§ EXERCISE BRIEF: Please convert the stretch from the line containing "This screenshot has height=1403, width=2576." through the line containing "will pyautogui.click(x=2432, y=42)." into a Markdown table with a Row column for the row number and a Text column for the line. Include only those lines and leave out any blank ones.

§ ENTRIES:
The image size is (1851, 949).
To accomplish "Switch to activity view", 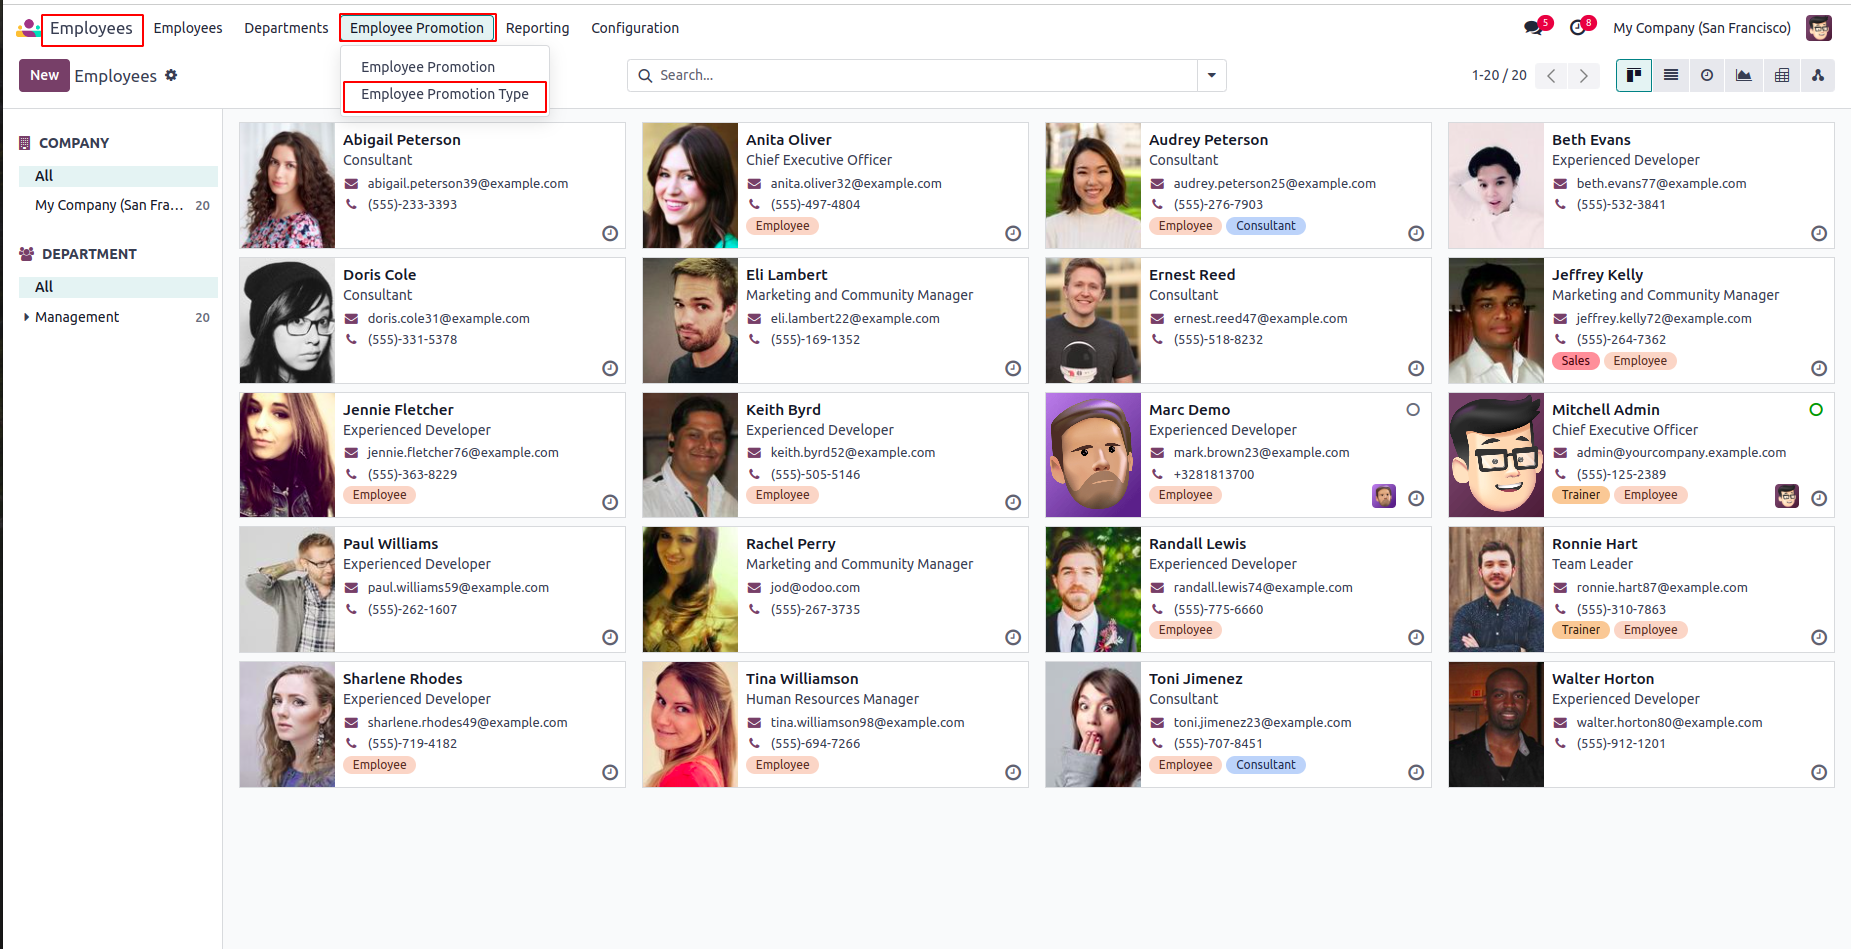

---

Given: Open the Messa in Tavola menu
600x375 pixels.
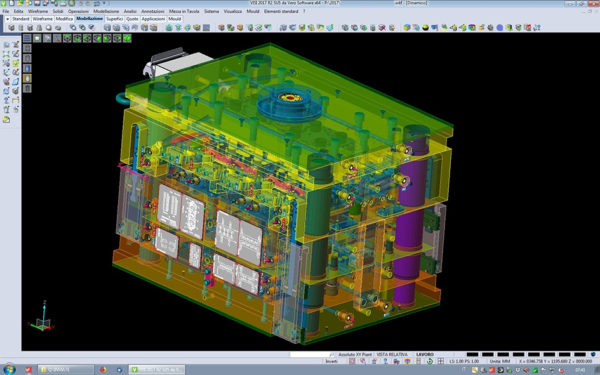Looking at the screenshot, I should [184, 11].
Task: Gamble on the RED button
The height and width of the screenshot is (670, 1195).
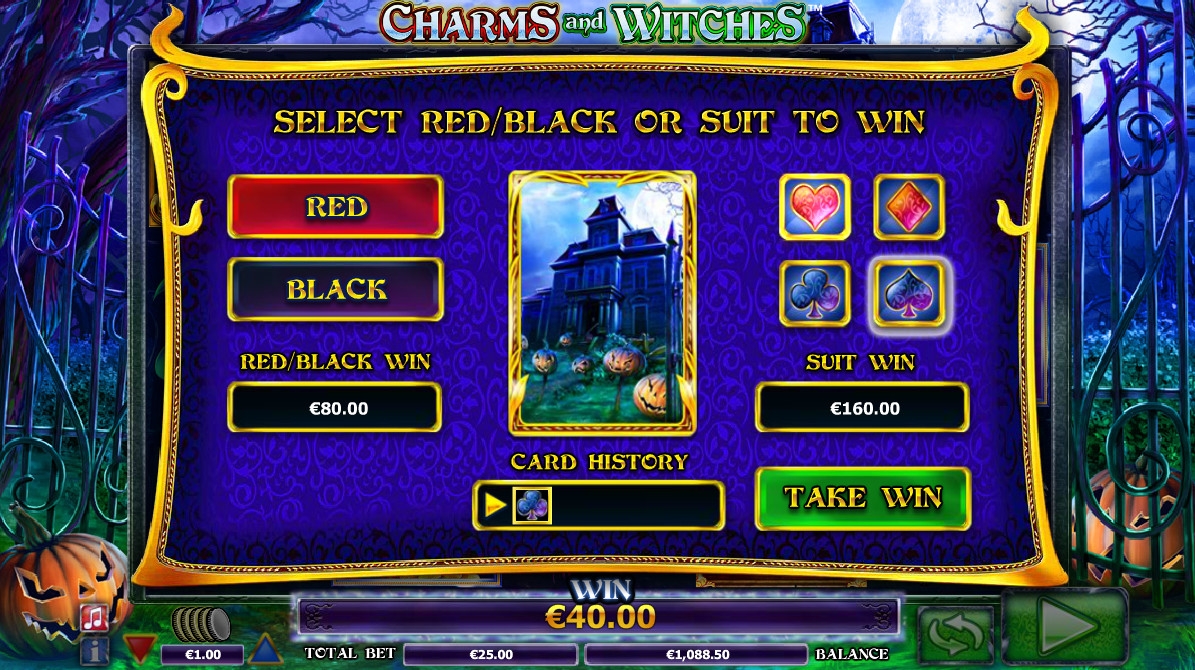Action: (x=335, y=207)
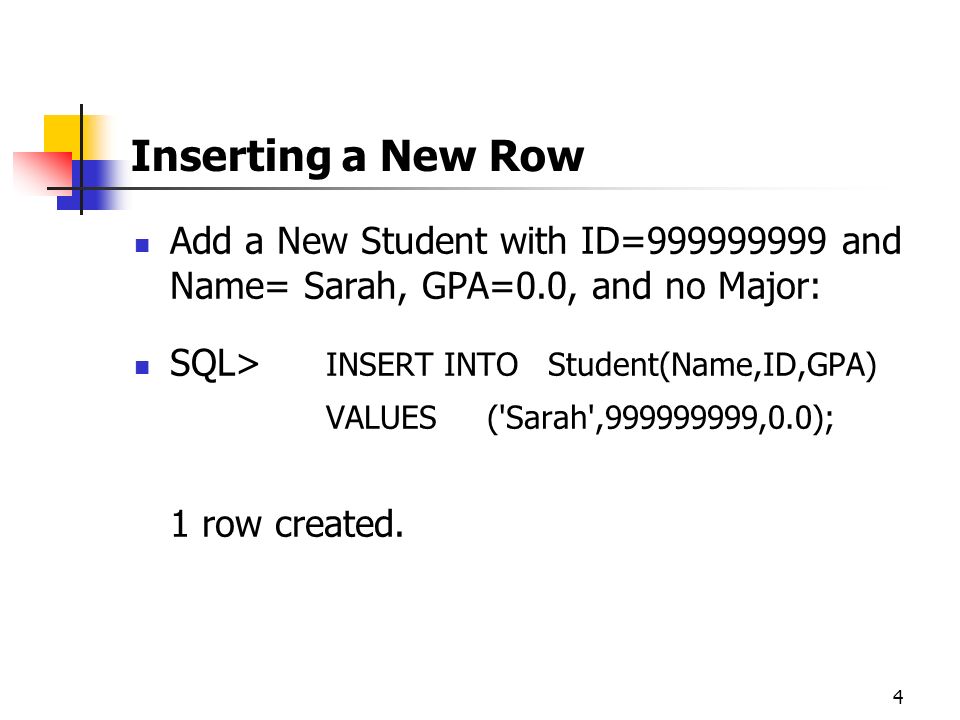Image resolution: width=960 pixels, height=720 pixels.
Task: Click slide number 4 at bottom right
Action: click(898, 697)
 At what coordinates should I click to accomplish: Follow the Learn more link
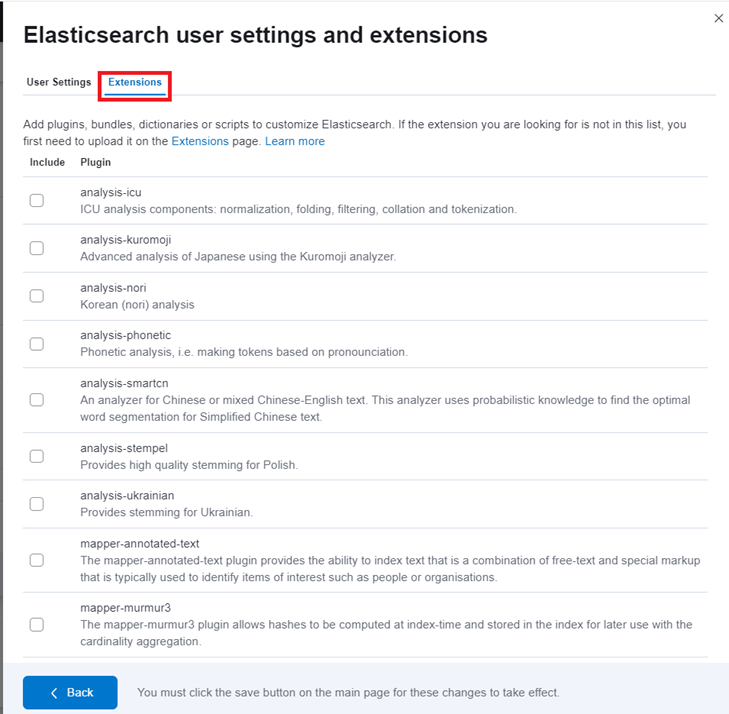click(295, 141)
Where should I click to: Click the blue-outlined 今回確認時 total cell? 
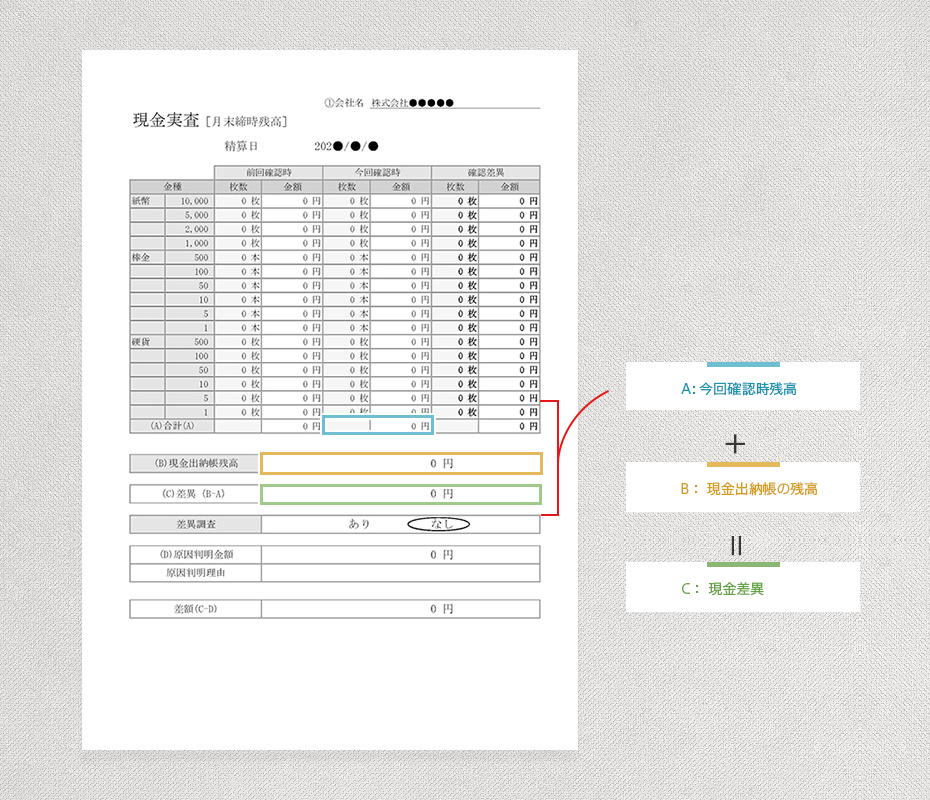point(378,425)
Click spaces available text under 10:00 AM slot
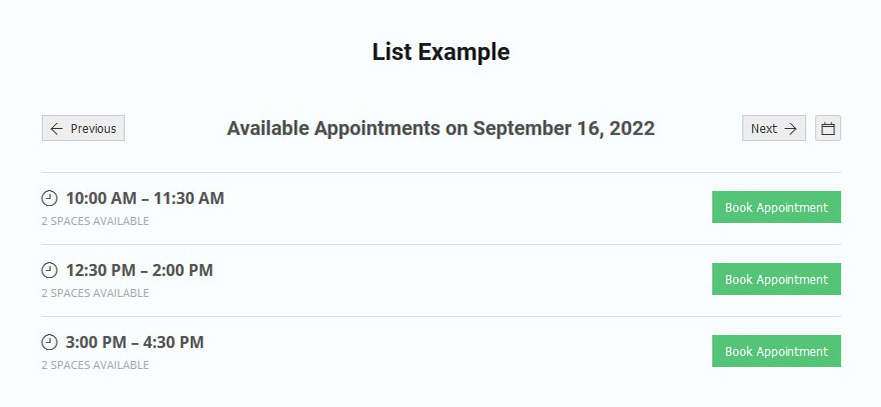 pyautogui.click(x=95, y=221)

==

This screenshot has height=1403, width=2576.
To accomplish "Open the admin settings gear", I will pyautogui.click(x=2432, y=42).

§ SOLVED EXERCISE:
| Row | Text |
|---|---|
| 1 | This screenshot has height=1403, width=2576. |
| 2 | To accomplish "Open the admin settings gear", I will pyautogui.click(x=2432, y=42). |